Holidays

This was supposed to be a Thanksgiving post, but life happened. I started it on November 27, and then holiday guests arrived in the middle of writing it.

I haven’t posted much lately due to the approaching Thanksgiving holiday here in the US.  I have a bit more house cleaning to do, and if I can succeed in not destroying the washing machine this year, it should be a rousing success.

The cleaning and prep for this event however has made me ponder a bit on holidays in Roleplaying Games.

My experience is that holidays are usually treated as footnotes when it comes to tabletop rpgs. Every setting, either purchased or homegrown, always has them, but in play, they either never show up, or are mere excuses to have someone out of the house while you plunder it.
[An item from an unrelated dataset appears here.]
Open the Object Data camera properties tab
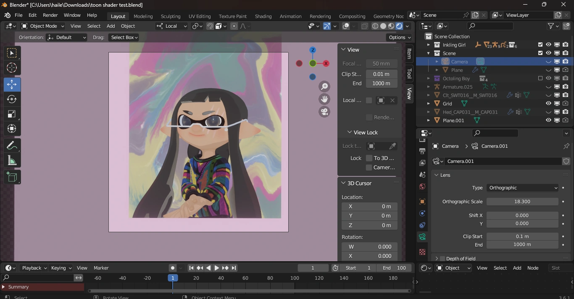 click(x=422, y=236)
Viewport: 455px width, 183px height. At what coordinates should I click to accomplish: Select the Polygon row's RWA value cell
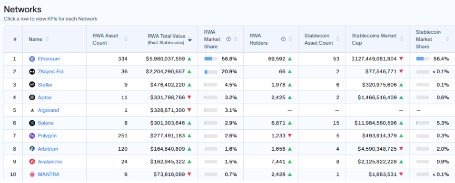coord(166,136)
In MMORPGs, they turn into a rush to get the new shiny. But at least they seem to be more than a mention.

The rare occasions in tabletop games when this is not the case is usually the result of a specific theme for a one shot game. The zombie apocalypse games so many people run on or near Halloween, or as I’ve seen more commonly the last decade, around Christmas.

I am now setting a goal to have holidays in my games from now on that matter to the players. That are important to the setting, in more than a simple “And the harvest festival had passed a fortnight gone.” in the description for whatever is happening.

<Returns to the post a week later after the house is empty of guests again>

Anyhow, were was I? Oh yes…

I keep trying to include holidays in my settings that are important to the PCs. This is more likely to happen if they are heavily invested in the setting, having friends, contacts, enemies that they can’t just walk in and kill without penalty, or concern.

Enter the Festival of the Ancestors.

This festival varies in length depending on location, no less than one day, usually no more than a week. During this festival special rites are performed to keep deceased relatives content. This usually involves offerings of food or other sacrifices. If someone with necromantic (in the original information gathering meaning) abilities is available they will be sought out and consulted as to what the dead desire. While some treat this as a solemn occasion, others treat it as an opportunity to party. And the dead, if they can be questioned, are just as diverse. Some want to see their relatives having a good time, and others want reverential treatment.

This is also the most common time for quests for vengeance to be started, though nobody is foolish enough to actually finish such a quest during this holiday.